CNN published an article about how Northwest has just announced an increase to the fuel surcharge it will be imposing on its passengers. I thought that this would be a good opportunity to discuss sneaky, unfair price increases - these so-called "fees" and "surcharges".

Why are companies levying such sneaky fees and surcharges instead of simply raising the price? I mean, at first airlines charged you for checking in luggage. They charge you for snacks that used to be free. Some have started charging you for pillows and blankets. Now, all the charges that I listed above are all fair game. After all, if a passenger doesn't use a pillow, why should he pay for one in the price of his ticket? Why should a passenger with a small carry-on be charged for the luggage sorting infrastructure?

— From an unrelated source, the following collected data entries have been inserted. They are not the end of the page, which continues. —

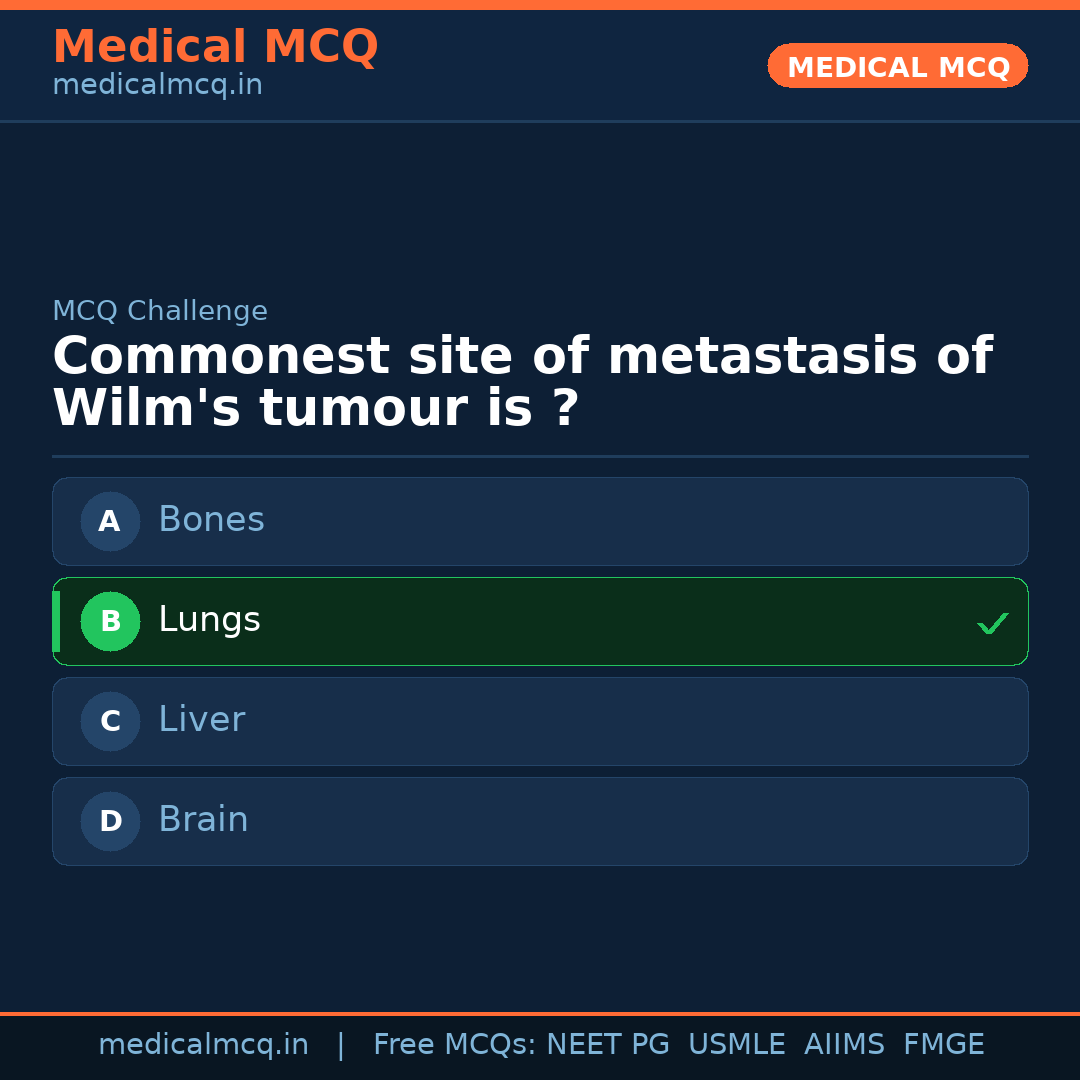Open the medicalmcq.in link under the header title
This screenshot has height=1080, width=1080.
click(x=157, y=85)
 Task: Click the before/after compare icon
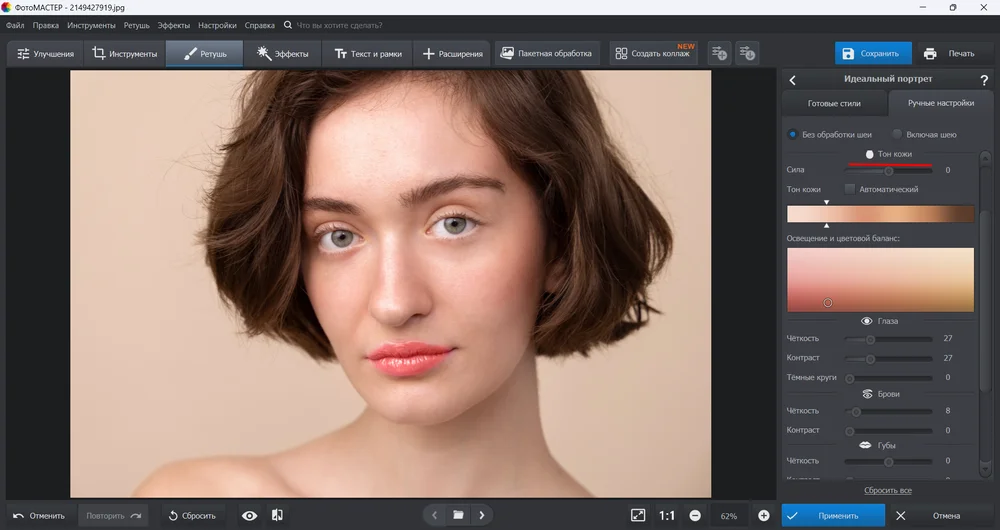tap(278, 515)
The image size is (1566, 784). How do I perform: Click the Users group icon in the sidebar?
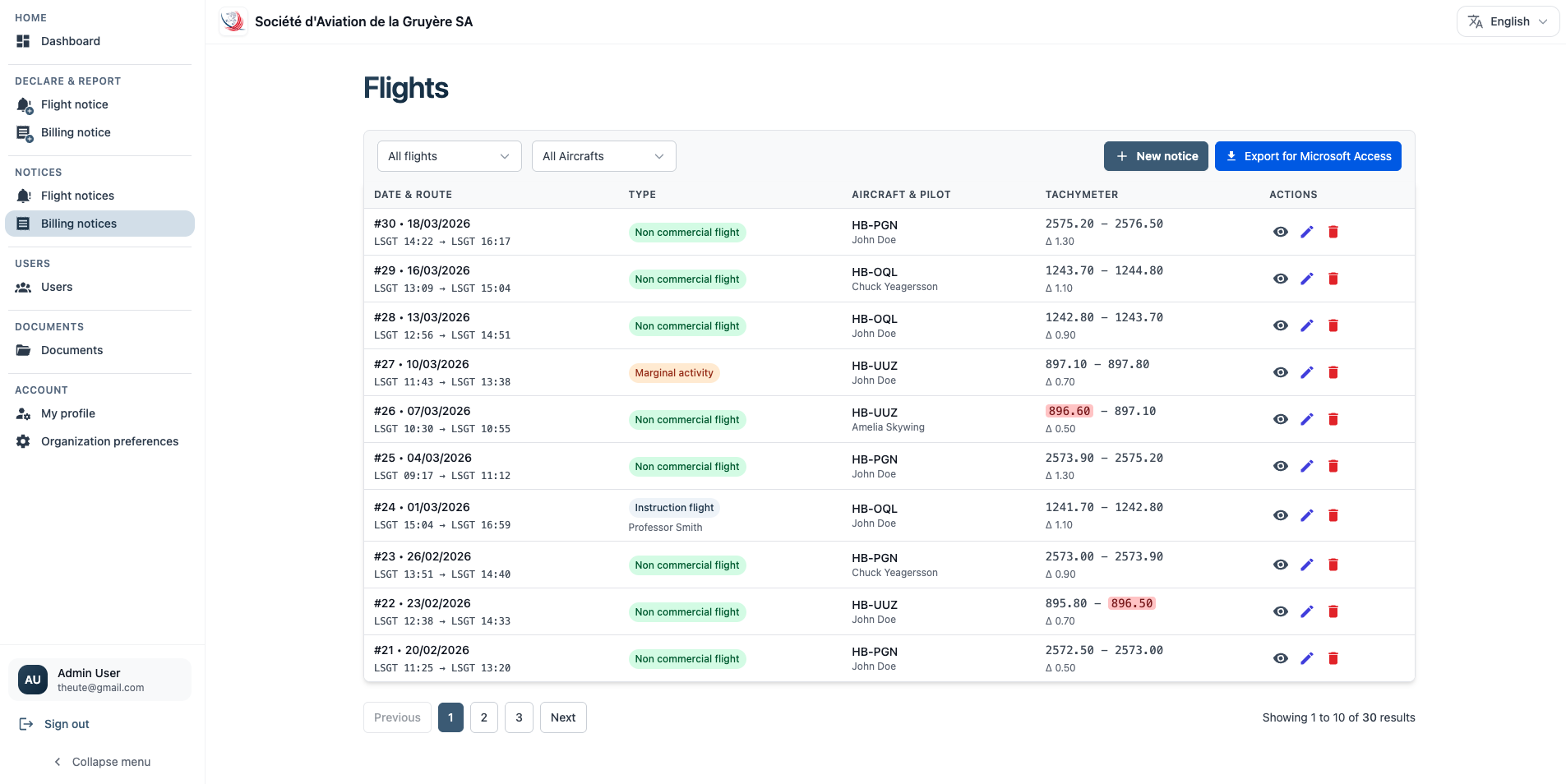23,287
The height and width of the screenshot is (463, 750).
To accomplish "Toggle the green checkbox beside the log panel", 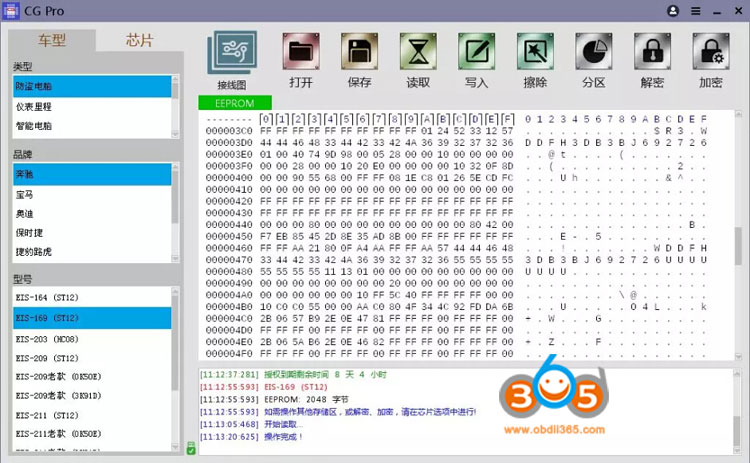I will (191, 449).
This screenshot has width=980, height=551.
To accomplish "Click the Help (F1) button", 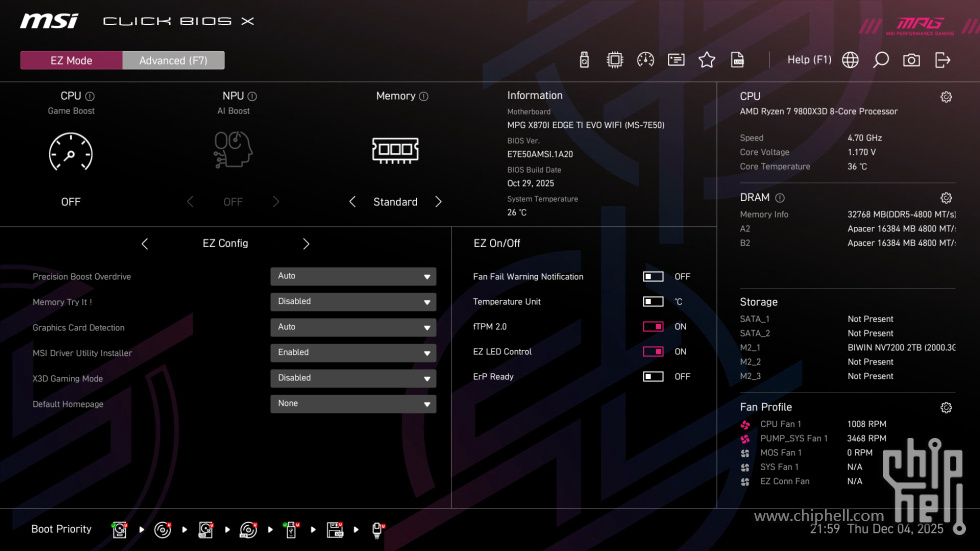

I am OK with the a-la-carte approach to services. This is a perfectly legitimate business and pricing strategy.

However, a fuel surcharge is a different kind of animal. There is nothing about it that is fair or legitimate. Let's call it by name - a fuel or energy surcharge is nothing but an unfair price increase. The reason such charges are unfair is that they apply to all tickets. There is no way for you to avoid paying the fee - unlike in the case of luggage, pillow, snack or headphones, if you are on the plane, you are paying the "surcharge".

So, why is it that airlines and other businesses are adding "surcharges" instead of simply increasing the price? The reason is simple: businesses are consciously trying to mislead consumers. Businesses expect consumers to make their purchasing decisions on the basis of the advertised price, and not take into account additional fees that are often disclosed after the decision has already been made. It is their intention to mislead, to bait and switch, and this is why such practices are unfair.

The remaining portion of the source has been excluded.